We always entered the area by way of the Apache Trail, turning off on a small dirt track where hunter's (deer and javelina) often parked and the mesa was a fair walk from there; from the North end of the mesa in the canyon on the west side from where the artifacts were found you could see the Salt River (the west side had a hollow in the cliff about mid-way {just above the scree}, I remember that because I was the first to reach it and there was a ledge therein with about 8 or so Diamondbacks "resting" on it, my mom freaked out): from the top of the same end you could make out the dam. The cave/cleft was on the South (lots of Cholla cactus on East side canyon) end of the Mesa, east side canyon, where the scree met the mountain. From the top of the South end was the markers my Dad said matched his "research" and pointed into the canyon now covered by the Lake. This find (the "markers") was the end of the 5 years of hunting which was based upon his examination of materials available (published materials pre-1966), talks with locals in Apache Junction, and confirmation with our "boots on the ground". While a great deal of the "search" was just us, I do recall multiple times when others went out with us*.

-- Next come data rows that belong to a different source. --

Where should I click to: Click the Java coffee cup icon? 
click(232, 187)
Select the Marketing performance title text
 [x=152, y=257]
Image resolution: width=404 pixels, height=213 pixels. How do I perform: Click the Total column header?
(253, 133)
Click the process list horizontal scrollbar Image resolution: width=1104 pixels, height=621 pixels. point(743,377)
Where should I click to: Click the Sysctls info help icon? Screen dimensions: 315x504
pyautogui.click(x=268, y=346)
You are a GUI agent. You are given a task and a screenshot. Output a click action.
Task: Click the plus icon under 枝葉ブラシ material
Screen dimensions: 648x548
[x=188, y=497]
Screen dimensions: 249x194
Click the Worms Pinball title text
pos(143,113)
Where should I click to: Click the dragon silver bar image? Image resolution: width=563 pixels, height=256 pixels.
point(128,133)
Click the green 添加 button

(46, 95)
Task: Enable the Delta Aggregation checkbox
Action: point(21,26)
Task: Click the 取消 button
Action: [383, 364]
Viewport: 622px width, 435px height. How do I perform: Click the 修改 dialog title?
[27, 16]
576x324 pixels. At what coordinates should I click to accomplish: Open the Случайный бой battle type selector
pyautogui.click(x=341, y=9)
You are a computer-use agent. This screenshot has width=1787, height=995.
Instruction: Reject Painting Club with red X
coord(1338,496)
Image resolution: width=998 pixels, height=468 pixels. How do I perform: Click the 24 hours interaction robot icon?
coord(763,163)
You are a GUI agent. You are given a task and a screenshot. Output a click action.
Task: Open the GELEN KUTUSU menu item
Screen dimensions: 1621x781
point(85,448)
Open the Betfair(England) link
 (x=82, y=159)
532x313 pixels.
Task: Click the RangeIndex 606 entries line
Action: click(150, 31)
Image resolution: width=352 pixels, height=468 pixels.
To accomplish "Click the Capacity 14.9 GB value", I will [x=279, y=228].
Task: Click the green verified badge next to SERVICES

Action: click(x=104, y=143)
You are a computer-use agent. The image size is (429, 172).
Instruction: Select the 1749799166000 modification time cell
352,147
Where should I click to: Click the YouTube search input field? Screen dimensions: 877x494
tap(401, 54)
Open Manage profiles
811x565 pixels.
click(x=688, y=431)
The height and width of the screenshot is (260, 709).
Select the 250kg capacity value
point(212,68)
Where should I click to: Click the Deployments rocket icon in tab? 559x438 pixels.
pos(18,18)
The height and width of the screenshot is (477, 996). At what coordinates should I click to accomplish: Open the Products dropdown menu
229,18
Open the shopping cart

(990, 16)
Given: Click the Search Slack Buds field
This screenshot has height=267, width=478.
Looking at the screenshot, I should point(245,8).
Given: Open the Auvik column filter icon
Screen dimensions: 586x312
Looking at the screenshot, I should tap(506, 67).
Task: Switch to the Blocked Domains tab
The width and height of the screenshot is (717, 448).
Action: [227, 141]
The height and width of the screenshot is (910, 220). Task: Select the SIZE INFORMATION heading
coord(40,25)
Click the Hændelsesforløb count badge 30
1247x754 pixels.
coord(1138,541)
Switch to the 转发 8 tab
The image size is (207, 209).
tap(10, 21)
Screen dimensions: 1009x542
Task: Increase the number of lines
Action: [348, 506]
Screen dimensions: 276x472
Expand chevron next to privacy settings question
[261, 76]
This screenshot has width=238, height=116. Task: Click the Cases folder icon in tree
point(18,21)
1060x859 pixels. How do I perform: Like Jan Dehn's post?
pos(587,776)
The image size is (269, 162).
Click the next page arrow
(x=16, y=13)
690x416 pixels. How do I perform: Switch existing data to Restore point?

(*Note: Friends of my folks, I remember that one of them owned and flew a gyro-copter. The reason I remember that {and is partially relevant} was, on a visit to his home while the adults were inside and the kids were banished to the outside, I found a chunk of white quartz around an inch or so in his locally crushed, rock driveway, with a spider vein of gold in it which I used as an excuse to go inside {Phoenix in the summer}. This in turn produced six adults on their hands and knees in the driveway for the rest of the day, where one other piece was found about the same size. Mixed rock, not all quartz.)
I'll probably remember more when I review more of the Dutchman's material because we started when I was about 7 yrs old. [What I've added here to my original post is about the extent of what I remember relevant to this topic.]
Has anyone else heard of that particular site/location?